I mean, if it were as BIG of an issue as you and others here have made it out to be, don't you think that the literally billions of automobile owners over the years would've initiated a movement to incite a re-engineering of that one, relatively small part of automotive nomenclature...?

Me think thou doth protest too much.

Rocky_H | 25/07/2014

But that's exactly why MOST cars DON'T have them--it's a bad feature. Geez, you act like it's something that every single car has.

blue adept | 26/07/2014

Yet it is only in recent years (this decade) that cars have been produced that had anything but chromed/polished metal door handles, and even now that is only a "feature" on select models/offered by certain manufacturers!

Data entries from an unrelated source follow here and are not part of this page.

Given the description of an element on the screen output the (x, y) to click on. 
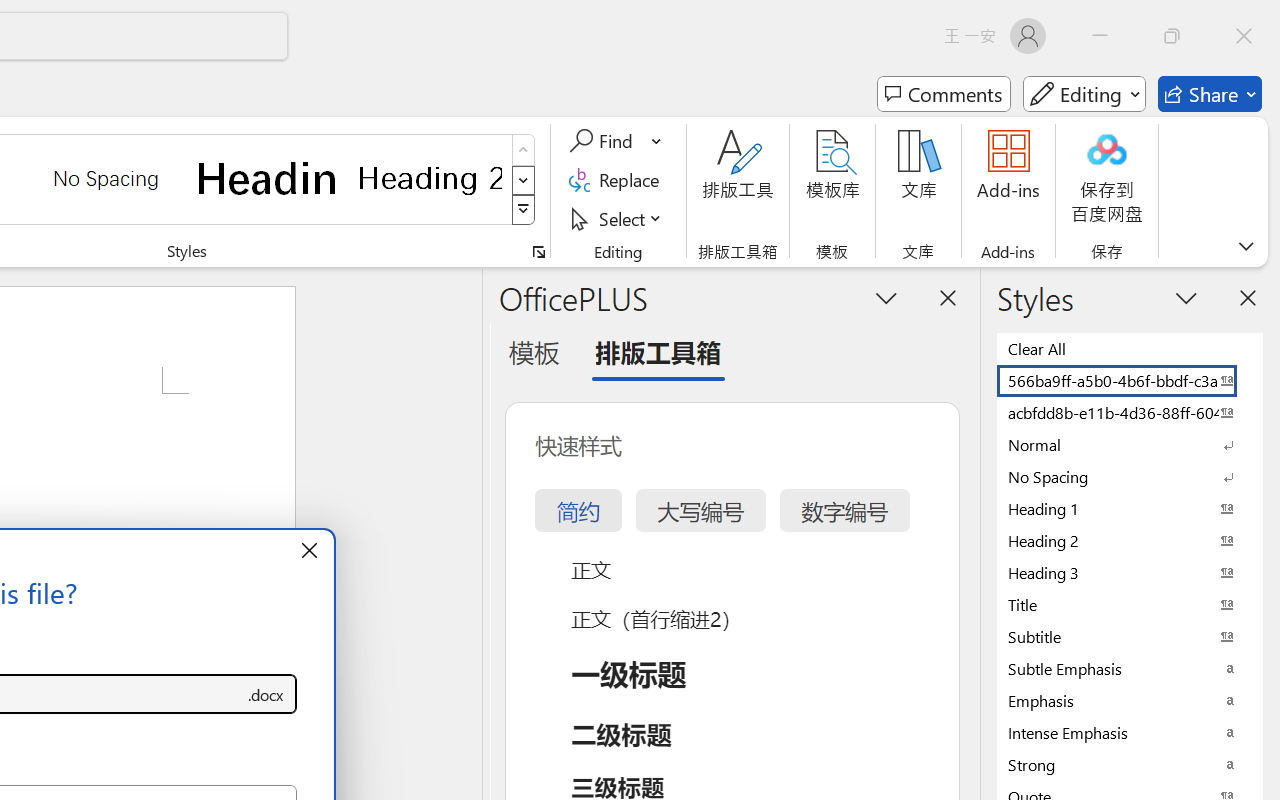
Find (604, 141)
Emphasis (1130, 700)
566ba9ff-a5b0-4b6f-bbdf-c3ab41993fc2 (1130, 380)
Row Down (523, 180)
Close (1244, 36)
Heading 2 (429, 178)
Comments (943, 94)
Title (1130, 604)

Ergo, TRUTH BE TOLD, most cars DO have them as color-matched/monochromatic door handles are a relatively new development in automotive design and, typically, are more so a regional accessory...You are wrong in your assertion.

Rocky_H | 28/07/2014

"Yet it is only in recent years (this decade) that cars have been produced that had anything but chromed/polished metal door handles, and even now that is only a "feature" on select models/offered by certain manufacturers!"

This is so inaccurate, I just can't leave it alone. I walked in through the aisle in our parking lot at work. There were about 20 cars on each side, 40 total, and I looked to see how many had metal door handles. Zero! None! Yes, they used to exist frequently on cars in the 60's or 70's or whatever, but this is 2014, and they are almost entirely gone. I don't know when the major shift happened, but all the manufacturers stopped using them mainly for this reason.

blue adept | 28/07/2014


And of what MODEL YEAR were those "40 total" cars in your work's parking lot..."?"

Red Sage ca us | 29/07/2014

I don't remember seeing chrome door handles as standard on the majority of passenger cars since the 1980s. Toward the end of that decade, quite a few automotive magazines were lambasting The Big Three automakers in Detroit for using generic 'bin parts' for every vehicle in their product lines. It was no less true for imports from Europe or Japan, just not quite as obvious.

I think that sometime in the early to mid-1990s cars with body colored door handles began to appear on higher end Japanese imports to the US. Basically, the lower end cars would have black door handles, black bumpers, and black rear view mirrors. The higher trim versions would have body colored components instead.

By the early 2000s it was pretty consistent for most vehicles to have door handles that at least attempted to look original, unique to the car itself. Usually even if there was brightwork on a door handle, it wasn't actually made of metal. By Brother's Mercedes-Benz S500 for instance, has a plasticized 'chrome' strip on the top edge of the otherwise body-colored door handles.

There are people who seriously lament the absence of 'real steel', 'real chrome', and 'real iron' in the construction of automobiles. They associate those materials and their heft with quality. I think they rather appreciate having something of the Tesla Model S remind them of the brightwork of lore in some way.

I remember when my Granddad got a Buick Limited sedan in the mid-late 1970s how elders in the Family were surprised at how small the fins were, practically vestigial, and how they were made of a plastic 'cap' instead of metal. A few years later, when bumpers began to disappear, wrapped in plastic, I heard similar complaints. People like what they like, and they don't want to hear about efficiency or economy.